Solar flares represent a whole different panorama embedded within this general development of solar magnetism. They are sudden powerful interruptions of the otherwise slow variations of the sunspots; with time scales down to seconds, a flare can locally double the brightness of the Sun (Ref. ; see also an earlier Nugget on the history of solar flares). The occurrence patterns of solar flares exhibit a strong element of stochasticity in time, but spatially they generally follow the sunspot regions (not always!). Their magnitudes also have an element of stochasticity; major flares are less frequent than minor ones, much like earthquakes.
This Nugget describes one of the peculiar properties of flare occurrence: often very powerful solar flares occur at the ends of solar cycles. We call these "last best" flares and list four of them, one per well-observed solar cycle, in the table here:
The final column of the table is the number of years relative to the prototype event of Cycle 22, SOL1996-07-09, referred to the mean duration of a sunspot cycle.
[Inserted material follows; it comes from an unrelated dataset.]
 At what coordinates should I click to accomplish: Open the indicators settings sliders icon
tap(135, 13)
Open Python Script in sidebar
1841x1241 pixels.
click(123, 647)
With this we illustrate our basic criterion: a "last best" flare is the unique X-class event at the end of the cycle. These are invariably at the low latitude expected from the butterfly pattern. The Cycle 22 event, based on imagining Poisson occurrence smoothly following the sunspot cycle, was highly unlikely; the Cycle 24 event may have been the most powerful event of its cycle.
Is the "Last Best" Pattern Robust?
Students of "solar cosmic rays", more commonly called "Solar Energetic Particles", or SEPs, have often pondered the peculiar tendency for the most powerful SEP events to occur with no regard for the solar cycle itself; that is, the biggest SEP events usually seem to avoid the time sof the biggest spots. This is anecdotal, and our neat table above is the same, but slightly more quantitative. We demonstrate that by showing a butterfly diagram of the most powerful flare occurrence in Figure 2.
Because of the association of solar flares with strong magnetic fields, we expect their butterfly diagram to have the same general appearance of the usual (sunspot) butterfly diagram. Also, because of the randomness (stochasticity) of their occurrence in time, we expect this pattern to be noisy. But still... it is eerie ("spukhaftig" in Einstein's language) that the most powerful flares do not occur at the peak of the cycle, nor at the beginning. Please see our previous Nuggets on SOL2017-09-10, the "last best flare" of Solar Cycle 24. One can find these by entering "SOL2017-09-10" in the search field at the Nuggets home page.
The "last best" flare pattern has reached the point at which it must be take semi-seriously, i.e. the theorists of solar dynamo action can now belatedly try to predict it. But is it really there? With only four cycles in hand, and with some arbitrariness in definitions, one cannot be sure. This Nugget is No. 358, and they appear at two-weekly intervals, so to get to an unambiguous pattern of ten repetitions, we must wait for Nugget No. 16,900, which we expect to see in about 2080 AD. This should not deter clever theorists from trying to explain what we see, though.
On a more serious note, the last best flare marks an epoch in the cyclic evolution of solar interior magnetism, expressed by physics we hardly understand. Many other features on the solar surface also help to guide our understanding, most famously the Babcock-Leighton dynamo, which Horace W. Babcock conjured up and Robert Leighton neatly modeled early in the computer era. Ref.  shows that efforts to pin down the sequence of events in the interior continues; unfortunately we see no correlation between our "last best" marker and the "terminator" marker described there.